プラスチックを高熱で溶融させ金型で成形させたプラスチック成形品は高精度で量産性に富む生産方式です。このプラスチックに短繊維炭素を添加剤としたCFRP複合材料を金属材料に置換させる技術が実用化されつつあります。
(1)CFRP成形品とは
・CFRP成形品は、短繊維炭素による高強度と耐摩耗性を向上させたプラスチック成形品です。
・したがって、量産性に適しているため低コスト化も期待できます(図1)。
・しかし、一般のプラスチックやエンジニアリングプラスチックと異なるプラスチックの性質をもつため、金型構造の難しさや成形技術に難しさがあります。

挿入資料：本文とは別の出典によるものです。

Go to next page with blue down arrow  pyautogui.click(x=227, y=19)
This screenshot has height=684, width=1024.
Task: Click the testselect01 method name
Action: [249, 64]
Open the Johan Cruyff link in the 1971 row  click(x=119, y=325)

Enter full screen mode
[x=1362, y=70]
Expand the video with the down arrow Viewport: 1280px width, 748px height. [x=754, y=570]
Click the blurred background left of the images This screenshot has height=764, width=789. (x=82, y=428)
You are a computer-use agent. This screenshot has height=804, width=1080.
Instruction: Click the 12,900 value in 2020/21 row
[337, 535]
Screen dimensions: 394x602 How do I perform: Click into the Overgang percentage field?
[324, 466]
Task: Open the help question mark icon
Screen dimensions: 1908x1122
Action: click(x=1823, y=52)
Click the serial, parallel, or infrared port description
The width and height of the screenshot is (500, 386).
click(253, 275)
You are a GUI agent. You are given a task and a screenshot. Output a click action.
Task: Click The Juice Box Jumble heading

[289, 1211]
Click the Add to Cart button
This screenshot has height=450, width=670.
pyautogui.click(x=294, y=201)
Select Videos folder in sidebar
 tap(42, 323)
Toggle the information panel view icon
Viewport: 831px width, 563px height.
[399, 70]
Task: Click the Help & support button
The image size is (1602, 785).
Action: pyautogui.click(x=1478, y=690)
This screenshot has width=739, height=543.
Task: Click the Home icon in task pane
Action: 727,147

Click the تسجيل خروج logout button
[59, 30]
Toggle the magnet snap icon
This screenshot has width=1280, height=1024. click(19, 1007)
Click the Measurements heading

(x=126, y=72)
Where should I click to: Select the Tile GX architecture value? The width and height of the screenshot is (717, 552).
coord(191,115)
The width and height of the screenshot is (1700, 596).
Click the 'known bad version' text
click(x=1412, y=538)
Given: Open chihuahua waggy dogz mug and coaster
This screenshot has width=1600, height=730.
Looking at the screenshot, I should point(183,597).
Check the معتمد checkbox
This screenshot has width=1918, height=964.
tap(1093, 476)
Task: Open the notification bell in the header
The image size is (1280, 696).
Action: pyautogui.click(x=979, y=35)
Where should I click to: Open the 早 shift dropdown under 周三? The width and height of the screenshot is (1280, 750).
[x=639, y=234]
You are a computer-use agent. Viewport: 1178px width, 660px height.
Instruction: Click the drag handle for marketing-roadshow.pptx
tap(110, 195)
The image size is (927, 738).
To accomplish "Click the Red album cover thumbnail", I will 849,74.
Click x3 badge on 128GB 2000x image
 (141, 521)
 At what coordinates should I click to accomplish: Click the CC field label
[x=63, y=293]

・プラスチックの中に、高い炭素の繊維が10%~20%程度とたくさん含まれているため、樹脂が溶けても流れにくく、また、温度の変化に大きな影響を受けます。
・また、機械加工で切削加工することも難しい難削材料です。
・【図1】の下の写真から、直径3~5μm、長さは数100μmの短繊維炭素が見えます。
・「材料置換の軽量化技術-2(軽量化技術-3)」で解説したように強度が鉄よりも強い(4倍以上)、熱変位が小さいなどの特徴があり、金属材料との置き換えが進むものと期待されています。
・CFRP成形品は摺動部品や外装カバー、高温部のシール部品などへの応用が研究されています。